What if Shakspere wasn't Shakespeare?
Last month my parents sent me a copy of Joseph Sobran's new book, Alias Shakespeare, defending the thesis that the real author of Shakespeare's works was Edward de Vere, the seventeenth Earl of Oxford. I read it in practically one sitting. It was riveting, and (to my mind at least) completely convincing -- more than convincing. He made the accepted theory look ludicrous. The reader is left amazed that so pitifully few and slender pieces of "evidence" in favor of the authorship of the actor William Shakspere could, beaverdam-like, have held back such an overwhelming flood of probabilities in favor of Oxford for over three hundred years.

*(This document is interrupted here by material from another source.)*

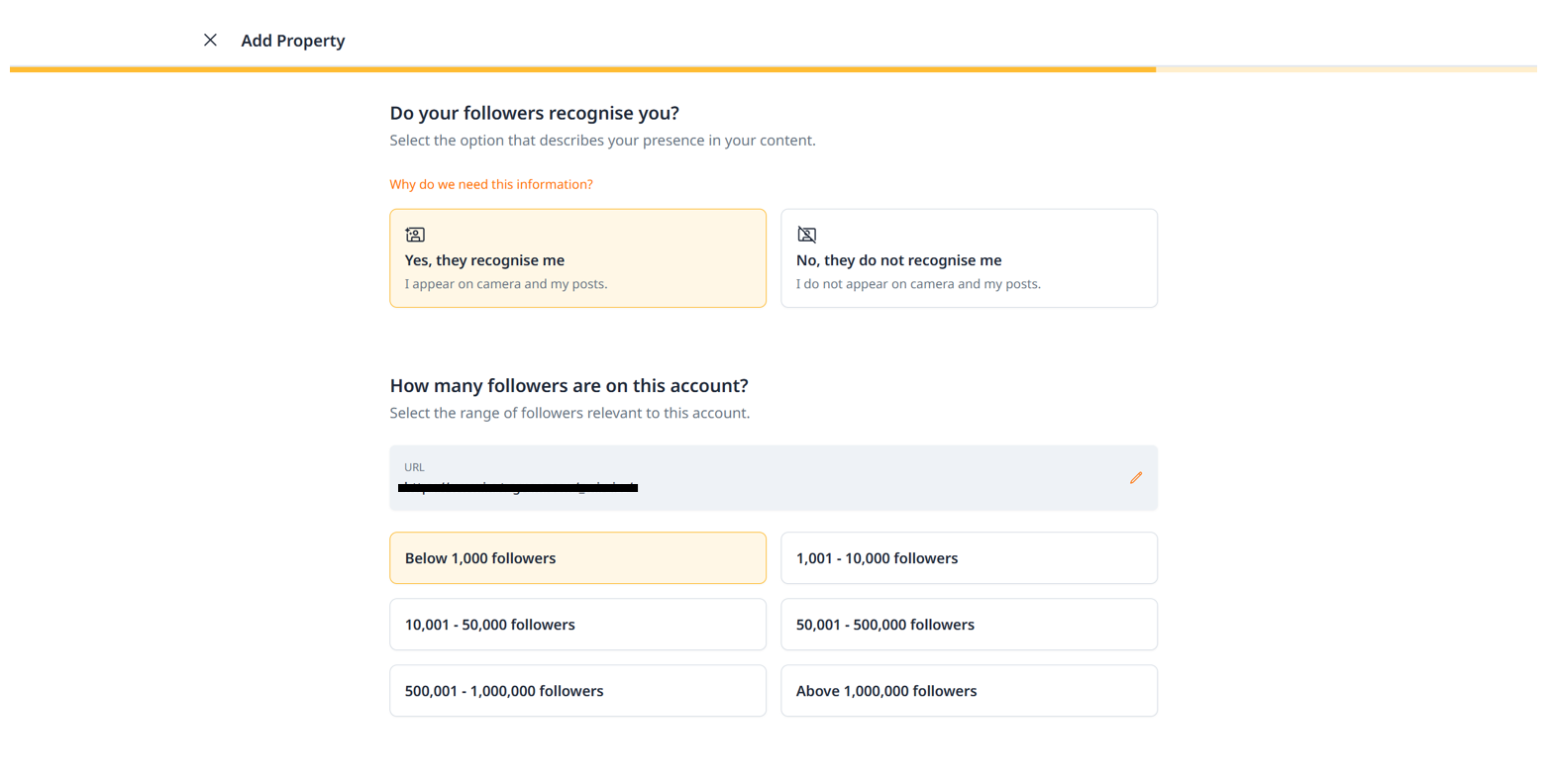Click "How many followers are on this account?" heading
The width and height of the screenshot is (1551, 784).
(x=569, y=385)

Part of the explanation, according to Sobran, is that Shakespearean scholarship, almost from the outset, has been bound up with the anti-aristocracy, egalitarian ideology of the post-enlightenment period. (We were so enamored of the idea that a regular, middle class guy could have been the greatest literary genius of all time, that we failed to investigate whether it was really the case.) Another reason has been the unwillingness of the public to admit the likelihood that the greatest sonnets in the English language were inspired by a homosexual passion.

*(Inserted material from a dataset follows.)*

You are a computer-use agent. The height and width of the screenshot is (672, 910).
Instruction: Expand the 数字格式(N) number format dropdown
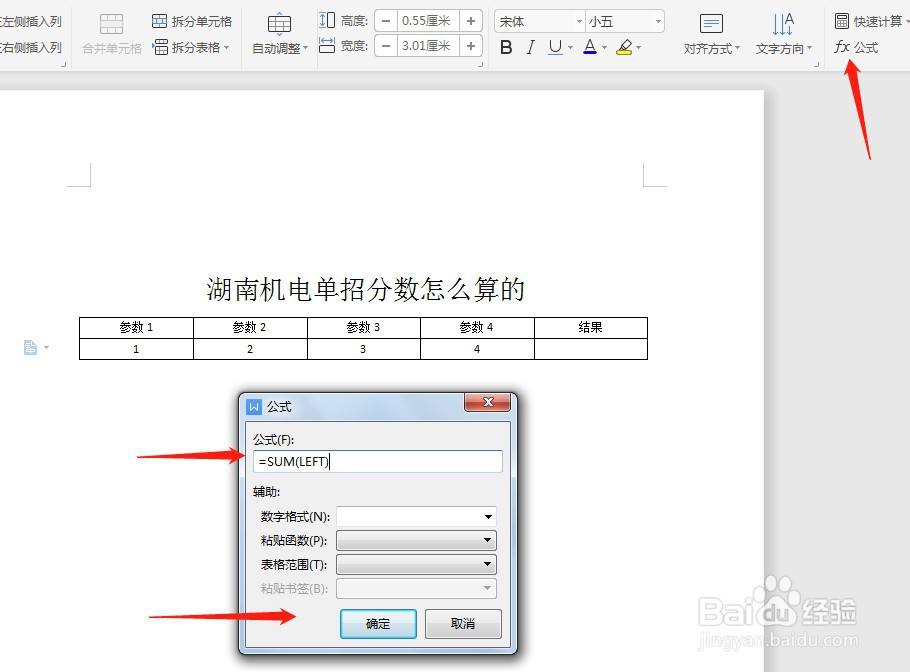pyautogui.click(x=489, y=516)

Stated so starkly in abstract thesis-form like that, the idea is no doubt a stunning blow to many devotees of Shakespeare, but I for one find it consoling in the concrete.
As a student of philosophy with a particular interest in the nature of love (my senior thesis at FUS was on the nature of love in Shakespeare's Othello, and I am currently writing a book on Christian courtship) I have found Shakespeare's plays an endlessly rich source of wisdom and insight. The sonnets, on the other hand, have been disappointing. More than once, looking for inspiration, or for help in expressing some elusive aspect of the mystery of conjugal love, I have turned to his sonnets, and come away virtually empty-handed (feeling, I might add, a little confused and conflicted about it. Was I missing something? This was Shakespeare.)

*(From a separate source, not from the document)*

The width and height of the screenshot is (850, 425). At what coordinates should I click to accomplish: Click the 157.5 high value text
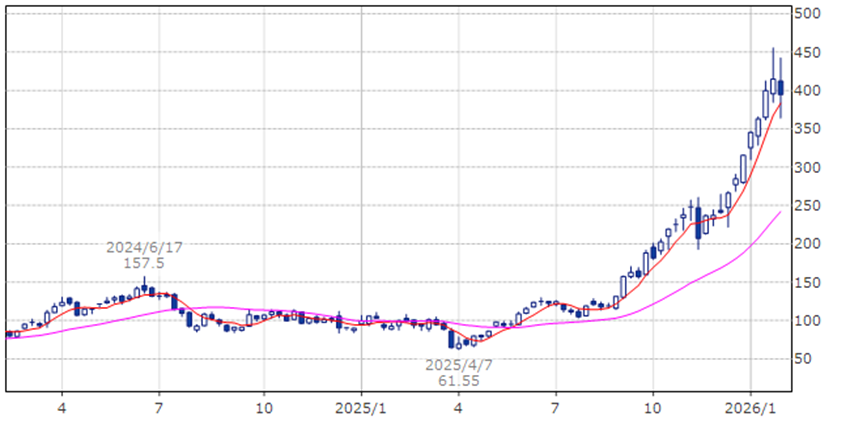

The experience is completely different reading, for instance, Elizabeth Barrett Browning's Sonnets from the Portuguese. I can't judge the relative literary merit of the two sets of poems -- I remain perfectly ready to believe the experts who say Shakespeare's are superior -- but, for someone "looking for love," every one of EBB's drips gold. All the truest aspects of a pure romance are beautifully and marvelously revealed in them: the life-giving, salvific power of love; how it ennobles the soul; the bliss it engenders; its rootedness in and directedness toward the deepest selfhood of the person; its bodily expression; its goodness; its living reciprocity; the unity it creates between the lovers; its gift character; the joy and awe and humility and gratitude and courage it inspires in the beloved, and so on. Consider just these few lines from number VIII:
"What can I give thee back, O liberal And princely giver, who hast brought the gold And purple of thine heart, unstained, untold, And laid them on the outside of the wall For such as I to take or leave withal, In unexpected largesse?..."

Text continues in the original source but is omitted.